Le prix des séances démarre à 220 francs pour un massage naturiste d’une heure. La masseuse s’occupe du client (en évitant ses parties intimes) et termine la séance à… califourchon au-dessus de sa tête! Pour sa part, le client est d’abord allongé sur le ventre, puis sur le dos. Dans ce contexte pour le moins pimenté, elle n’hésite pas à «bloquer les bras des clients les plus entreprenants avec ses genoux», lors de la très délicate phase finale. Afin de prévenir tout problème plus sérieux, le site est protégé par une alarme. Cela dit, «avoir une érection est tout à fait normal, souligne la jeune masseuse. Cela montre que le client a apprécié.» On l’aura compris, mieux vaut ne pas être trop à cheval sur les questions de pudeur une fois franchie la porte d’entrée.
Compte tenu des tarifs — jusqu’à 360 francs pour un massage «reflet du miroir» d’une heure et demie —, la clientèle visée est plutôt aisée: «Nous travaillons en partenariat avec des hôtels cinq étoiles situés dans le quartier. Ils nous envoient des clients lorsque leur propre salon de massage affiche complet», précise Kelly Rumjaun, qui ne compte pas en rester là: après Genève, elle vise Zurich, et même l’international.
Dérivées du massage californien — apparu aux Etats-Unis au début des années 70 — ces séances, qui jouent dans une sorte de zone grise «éroticozen» et qui ne s’adressent pas en particulier aux naturistes, se répandent de plus en plus en Europe. Une chaîne d’instituts spécialisés nommée Szen compte par exemple une vingtaine d’établissements en Europe et a déjà ouvert deux centres en Suisse romande, dont un à Genève et un autre à Lausanne.

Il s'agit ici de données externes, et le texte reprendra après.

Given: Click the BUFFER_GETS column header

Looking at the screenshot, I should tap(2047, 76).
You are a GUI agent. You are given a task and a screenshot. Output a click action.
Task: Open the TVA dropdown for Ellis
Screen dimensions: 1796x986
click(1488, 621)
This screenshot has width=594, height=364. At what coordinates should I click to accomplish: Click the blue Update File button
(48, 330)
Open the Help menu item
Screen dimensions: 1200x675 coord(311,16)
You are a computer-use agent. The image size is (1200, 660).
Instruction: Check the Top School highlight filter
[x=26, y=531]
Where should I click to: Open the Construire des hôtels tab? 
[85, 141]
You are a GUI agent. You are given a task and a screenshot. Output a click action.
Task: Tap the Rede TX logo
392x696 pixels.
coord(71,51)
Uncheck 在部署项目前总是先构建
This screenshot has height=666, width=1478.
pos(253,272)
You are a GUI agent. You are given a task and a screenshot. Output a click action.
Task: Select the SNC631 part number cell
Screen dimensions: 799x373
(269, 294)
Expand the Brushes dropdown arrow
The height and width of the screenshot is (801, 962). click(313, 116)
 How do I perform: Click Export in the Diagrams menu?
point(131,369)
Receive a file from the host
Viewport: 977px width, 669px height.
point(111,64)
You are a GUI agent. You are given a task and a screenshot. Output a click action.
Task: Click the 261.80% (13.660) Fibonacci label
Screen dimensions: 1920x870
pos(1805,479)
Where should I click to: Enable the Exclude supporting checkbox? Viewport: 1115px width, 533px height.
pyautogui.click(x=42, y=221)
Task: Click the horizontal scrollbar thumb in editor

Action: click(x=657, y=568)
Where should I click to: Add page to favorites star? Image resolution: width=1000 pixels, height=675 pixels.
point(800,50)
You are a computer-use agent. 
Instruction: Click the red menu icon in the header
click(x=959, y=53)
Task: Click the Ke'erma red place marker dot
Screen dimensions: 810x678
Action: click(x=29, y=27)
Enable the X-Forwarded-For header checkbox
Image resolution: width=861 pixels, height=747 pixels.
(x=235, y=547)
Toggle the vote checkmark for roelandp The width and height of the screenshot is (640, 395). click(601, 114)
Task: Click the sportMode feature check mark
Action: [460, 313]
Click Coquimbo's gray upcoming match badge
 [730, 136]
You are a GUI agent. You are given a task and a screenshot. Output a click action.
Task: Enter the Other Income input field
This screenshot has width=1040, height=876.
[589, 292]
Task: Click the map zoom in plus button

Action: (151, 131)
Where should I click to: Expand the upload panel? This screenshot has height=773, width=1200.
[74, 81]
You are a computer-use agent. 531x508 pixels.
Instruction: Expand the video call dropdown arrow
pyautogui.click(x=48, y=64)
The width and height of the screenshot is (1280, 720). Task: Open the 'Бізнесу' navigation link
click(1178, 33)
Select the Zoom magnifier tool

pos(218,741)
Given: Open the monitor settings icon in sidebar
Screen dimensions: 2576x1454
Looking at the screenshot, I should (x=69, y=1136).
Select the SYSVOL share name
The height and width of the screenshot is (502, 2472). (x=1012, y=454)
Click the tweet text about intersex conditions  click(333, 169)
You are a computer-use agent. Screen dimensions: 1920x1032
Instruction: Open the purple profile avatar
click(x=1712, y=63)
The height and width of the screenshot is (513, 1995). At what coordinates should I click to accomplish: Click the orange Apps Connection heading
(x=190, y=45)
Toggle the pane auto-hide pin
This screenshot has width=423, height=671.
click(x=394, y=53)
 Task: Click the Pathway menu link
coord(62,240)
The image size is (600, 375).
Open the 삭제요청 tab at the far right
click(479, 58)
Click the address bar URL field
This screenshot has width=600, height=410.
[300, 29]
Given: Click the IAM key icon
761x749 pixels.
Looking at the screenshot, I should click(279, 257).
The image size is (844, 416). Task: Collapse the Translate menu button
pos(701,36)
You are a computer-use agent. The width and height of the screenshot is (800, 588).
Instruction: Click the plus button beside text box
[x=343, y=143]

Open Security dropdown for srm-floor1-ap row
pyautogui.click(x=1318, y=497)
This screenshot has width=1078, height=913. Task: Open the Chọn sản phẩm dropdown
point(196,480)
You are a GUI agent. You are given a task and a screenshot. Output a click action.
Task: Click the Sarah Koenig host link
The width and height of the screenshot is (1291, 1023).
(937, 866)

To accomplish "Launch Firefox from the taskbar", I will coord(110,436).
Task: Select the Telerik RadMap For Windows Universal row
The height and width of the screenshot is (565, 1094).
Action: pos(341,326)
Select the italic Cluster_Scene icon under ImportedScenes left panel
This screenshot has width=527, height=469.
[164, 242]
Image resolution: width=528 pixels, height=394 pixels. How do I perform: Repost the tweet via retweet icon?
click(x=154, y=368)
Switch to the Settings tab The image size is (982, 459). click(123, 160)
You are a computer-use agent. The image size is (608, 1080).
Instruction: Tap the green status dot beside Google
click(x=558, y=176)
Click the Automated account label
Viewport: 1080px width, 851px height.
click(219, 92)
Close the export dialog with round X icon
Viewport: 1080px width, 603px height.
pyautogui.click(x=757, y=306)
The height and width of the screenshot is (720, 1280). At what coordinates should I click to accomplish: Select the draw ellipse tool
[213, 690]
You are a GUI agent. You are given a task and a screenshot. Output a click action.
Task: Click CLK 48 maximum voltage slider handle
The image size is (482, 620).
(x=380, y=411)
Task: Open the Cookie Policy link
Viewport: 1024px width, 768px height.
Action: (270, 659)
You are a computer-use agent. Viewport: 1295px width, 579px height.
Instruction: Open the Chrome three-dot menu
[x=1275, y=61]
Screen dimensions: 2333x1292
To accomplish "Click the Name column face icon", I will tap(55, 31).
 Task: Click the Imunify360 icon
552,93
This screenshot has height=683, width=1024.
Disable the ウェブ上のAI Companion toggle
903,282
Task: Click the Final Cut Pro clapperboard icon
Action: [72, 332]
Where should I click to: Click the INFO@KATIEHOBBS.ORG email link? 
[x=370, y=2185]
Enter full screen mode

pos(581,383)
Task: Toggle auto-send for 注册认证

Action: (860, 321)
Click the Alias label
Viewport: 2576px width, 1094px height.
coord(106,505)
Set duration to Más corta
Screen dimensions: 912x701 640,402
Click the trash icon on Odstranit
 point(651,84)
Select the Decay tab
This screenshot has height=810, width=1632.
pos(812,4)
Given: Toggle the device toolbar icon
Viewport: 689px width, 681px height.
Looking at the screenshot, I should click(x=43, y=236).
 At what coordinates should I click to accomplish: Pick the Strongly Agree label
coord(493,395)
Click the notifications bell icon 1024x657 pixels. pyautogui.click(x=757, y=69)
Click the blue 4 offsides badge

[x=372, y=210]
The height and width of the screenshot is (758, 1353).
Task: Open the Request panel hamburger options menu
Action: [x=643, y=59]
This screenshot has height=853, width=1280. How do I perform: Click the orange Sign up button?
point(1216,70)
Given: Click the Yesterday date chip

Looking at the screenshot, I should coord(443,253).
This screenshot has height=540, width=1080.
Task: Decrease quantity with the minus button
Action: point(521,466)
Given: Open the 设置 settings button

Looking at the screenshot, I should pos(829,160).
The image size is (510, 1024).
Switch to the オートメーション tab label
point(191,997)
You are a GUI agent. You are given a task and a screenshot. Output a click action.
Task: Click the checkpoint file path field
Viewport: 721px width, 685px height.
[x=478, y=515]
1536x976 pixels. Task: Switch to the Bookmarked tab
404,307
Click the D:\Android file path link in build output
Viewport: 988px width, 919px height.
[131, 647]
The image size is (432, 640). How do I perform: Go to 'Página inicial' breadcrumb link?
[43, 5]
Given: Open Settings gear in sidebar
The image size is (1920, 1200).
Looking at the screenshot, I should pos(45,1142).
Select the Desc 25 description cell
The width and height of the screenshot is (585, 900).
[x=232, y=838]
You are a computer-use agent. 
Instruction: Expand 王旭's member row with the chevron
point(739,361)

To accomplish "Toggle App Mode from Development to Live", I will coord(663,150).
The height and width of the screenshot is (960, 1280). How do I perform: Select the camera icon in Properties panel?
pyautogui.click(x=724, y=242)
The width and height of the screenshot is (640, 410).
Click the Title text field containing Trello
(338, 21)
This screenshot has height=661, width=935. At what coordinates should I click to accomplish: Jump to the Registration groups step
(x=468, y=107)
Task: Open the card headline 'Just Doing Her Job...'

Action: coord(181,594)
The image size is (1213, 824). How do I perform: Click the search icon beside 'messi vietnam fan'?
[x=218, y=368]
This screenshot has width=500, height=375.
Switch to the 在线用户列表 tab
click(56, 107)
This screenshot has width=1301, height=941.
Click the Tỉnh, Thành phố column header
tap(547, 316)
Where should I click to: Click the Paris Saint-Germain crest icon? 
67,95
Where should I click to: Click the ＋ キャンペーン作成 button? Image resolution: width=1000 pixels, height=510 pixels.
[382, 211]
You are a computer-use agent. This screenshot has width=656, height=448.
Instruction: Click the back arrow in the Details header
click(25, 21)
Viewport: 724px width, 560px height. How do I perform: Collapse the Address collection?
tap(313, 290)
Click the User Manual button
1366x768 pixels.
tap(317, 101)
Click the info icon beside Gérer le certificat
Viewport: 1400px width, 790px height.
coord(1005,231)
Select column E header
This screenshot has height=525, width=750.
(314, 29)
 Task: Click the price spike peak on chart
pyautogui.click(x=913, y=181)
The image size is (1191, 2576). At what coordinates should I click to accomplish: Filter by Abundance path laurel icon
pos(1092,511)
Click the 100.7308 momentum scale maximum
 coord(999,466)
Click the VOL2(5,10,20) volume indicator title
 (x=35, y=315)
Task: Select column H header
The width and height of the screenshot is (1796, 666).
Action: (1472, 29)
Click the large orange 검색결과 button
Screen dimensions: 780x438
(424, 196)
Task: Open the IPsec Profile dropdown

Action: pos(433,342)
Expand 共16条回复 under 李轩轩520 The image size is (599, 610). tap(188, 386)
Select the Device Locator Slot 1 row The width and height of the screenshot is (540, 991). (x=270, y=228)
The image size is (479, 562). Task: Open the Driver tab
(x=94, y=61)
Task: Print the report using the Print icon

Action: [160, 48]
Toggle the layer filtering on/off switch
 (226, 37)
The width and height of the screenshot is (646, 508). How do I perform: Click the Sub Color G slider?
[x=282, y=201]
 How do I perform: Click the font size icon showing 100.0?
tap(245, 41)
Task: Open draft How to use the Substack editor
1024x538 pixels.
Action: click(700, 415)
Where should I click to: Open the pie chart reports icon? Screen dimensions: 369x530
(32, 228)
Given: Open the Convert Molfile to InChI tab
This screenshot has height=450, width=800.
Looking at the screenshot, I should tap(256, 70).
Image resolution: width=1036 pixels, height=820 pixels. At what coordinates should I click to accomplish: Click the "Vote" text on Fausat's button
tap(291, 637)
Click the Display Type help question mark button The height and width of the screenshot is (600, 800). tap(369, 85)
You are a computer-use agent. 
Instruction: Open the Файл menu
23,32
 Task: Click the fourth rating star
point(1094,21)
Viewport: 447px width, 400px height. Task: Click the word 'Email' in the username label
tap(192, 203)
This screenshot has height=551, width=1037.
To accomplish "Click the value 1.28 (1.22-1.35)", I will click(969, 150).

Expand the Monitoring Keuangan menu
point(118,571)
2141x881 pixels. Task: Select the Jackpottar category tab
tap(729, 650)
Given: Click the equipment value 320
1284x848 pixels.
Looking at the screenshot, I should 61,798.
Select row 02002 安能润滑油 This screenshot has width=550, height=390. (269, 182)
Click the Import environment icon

Chez Crystal Massage, on s’inscrit clairement dans une ligne de massages de «bien-être», faits de «longs mouvements doux et fluides». Le fait que la masseuse, qui exerce cette profession depuis plusieurs années, soit nue, est présenté, au-delà de la charge érotique, comme un moyen de permettre à certains sujets «complexés» de mieux s’accepter «au travers du regard de l’autre», selon Kelly Rumjaun. Pas sûr que la clientèle ciblée soit uniquement motivée par cette philosophie empruntée au naturisme…
_______
Une version de cet article est parue dans l’Hebdo.